Material provided:
◇ ◇ ◇ ◇

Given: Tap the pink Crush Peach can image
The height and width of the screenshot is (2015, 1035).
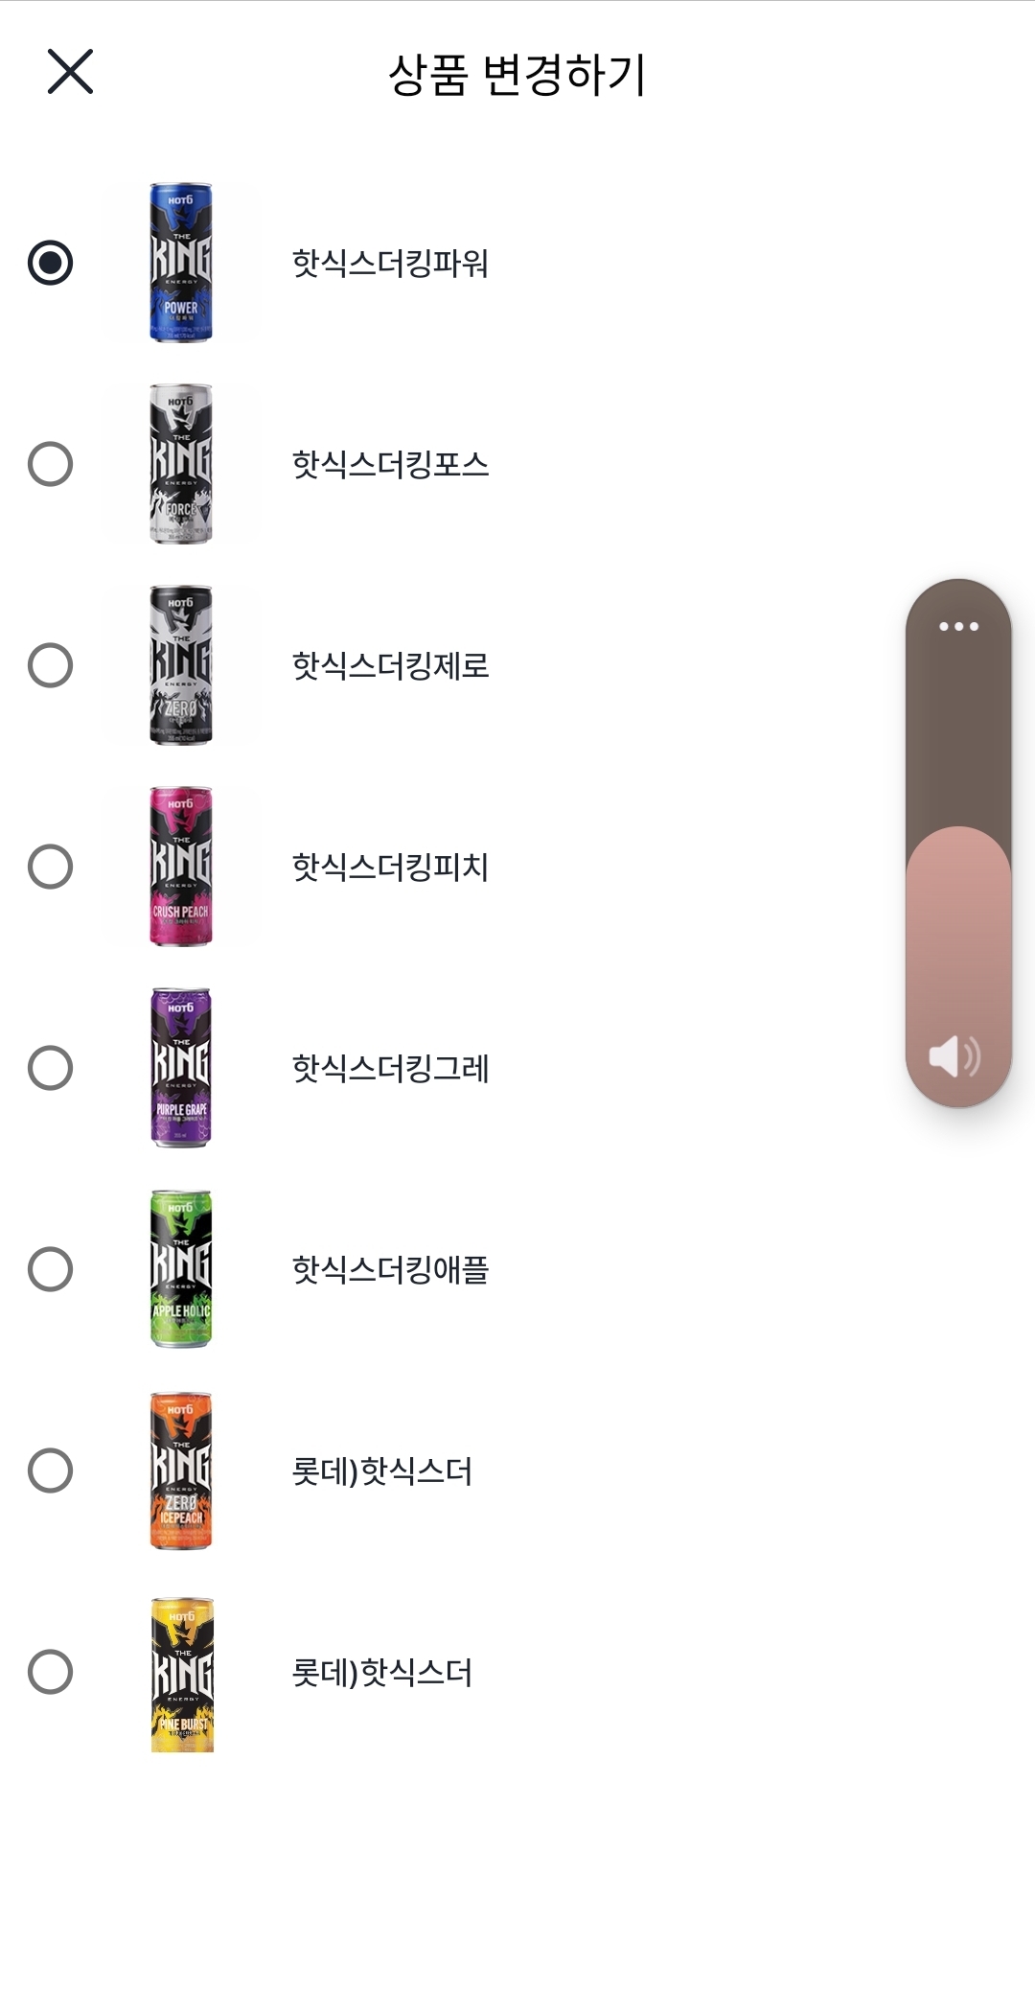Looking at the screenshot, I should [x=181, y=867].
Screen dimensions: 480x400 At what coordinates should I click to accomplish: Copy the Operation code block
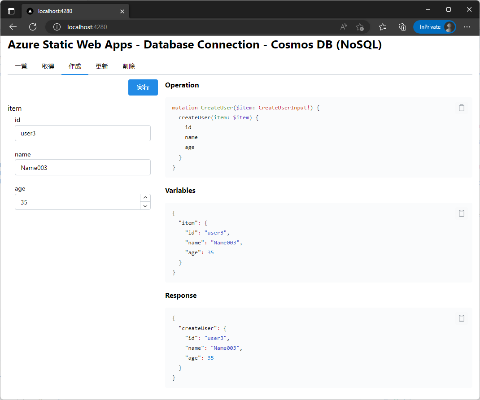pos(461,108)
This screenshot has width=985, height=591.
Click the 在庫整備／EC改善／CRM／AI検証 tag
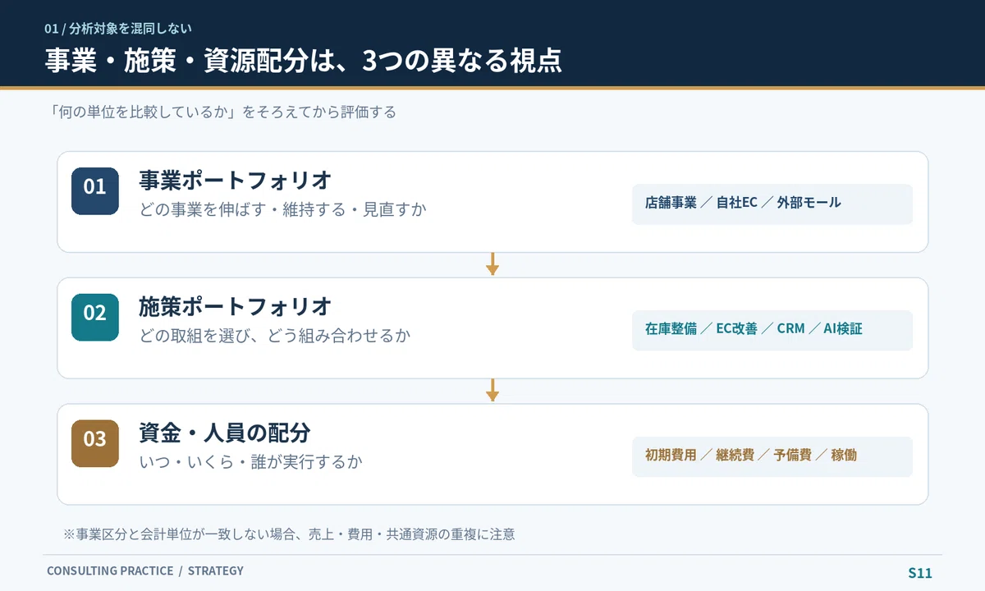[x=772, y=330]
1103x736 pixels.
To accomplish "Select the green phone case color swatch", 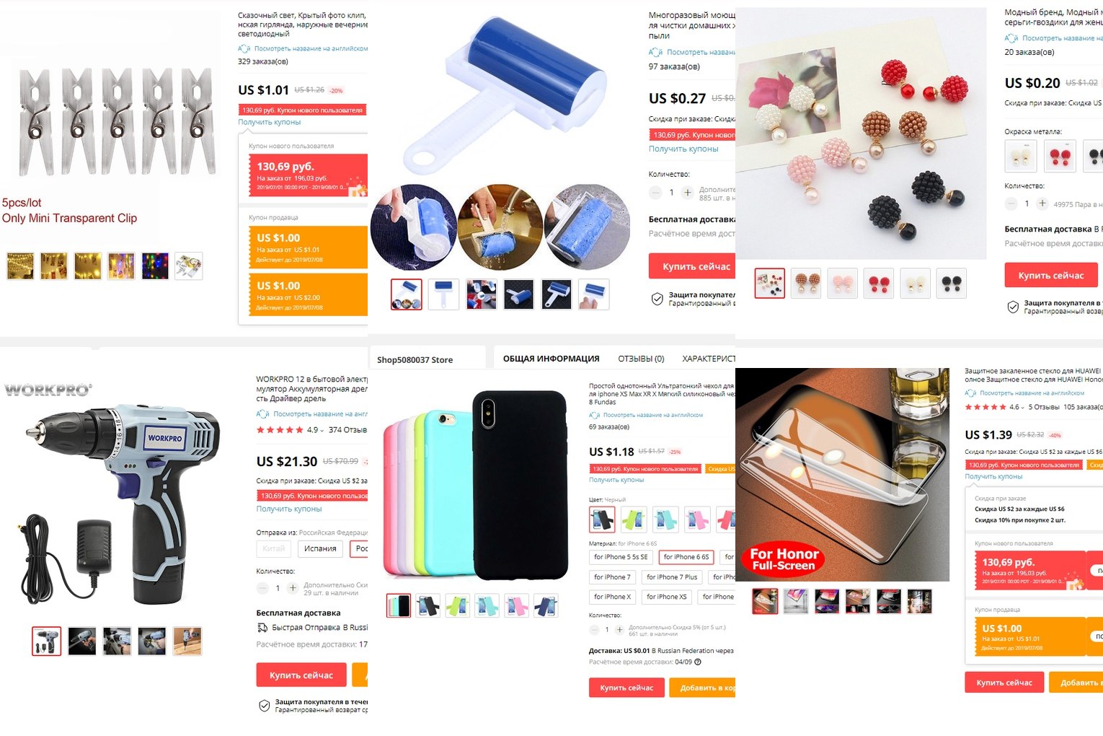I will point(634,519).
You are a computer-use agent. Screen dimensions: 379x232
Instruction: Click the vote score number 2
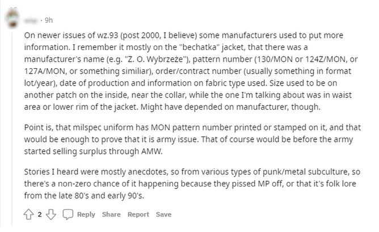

◇ ◇ ◇ ◇

What to produce:
Copy out the rows word for word, from the start through the line that contains "[x=772, y=330]", including that line, and omit the pictures.

Exercise answer:
Given: Tap the pink Crush Peach can image
The height and width of the screenshot is (2015, 1035).
Looking at the screenshot, I should [x=181, y=867].
Screen dimensions: 480x400 At what coordinates should I click to accomplish: Copy the Operation code block
pos(461,108)
This screenshot has width=985, height=591.
Click the 在庫整備／EC改善／CRM／AI検証 tag
[x=772, y=330]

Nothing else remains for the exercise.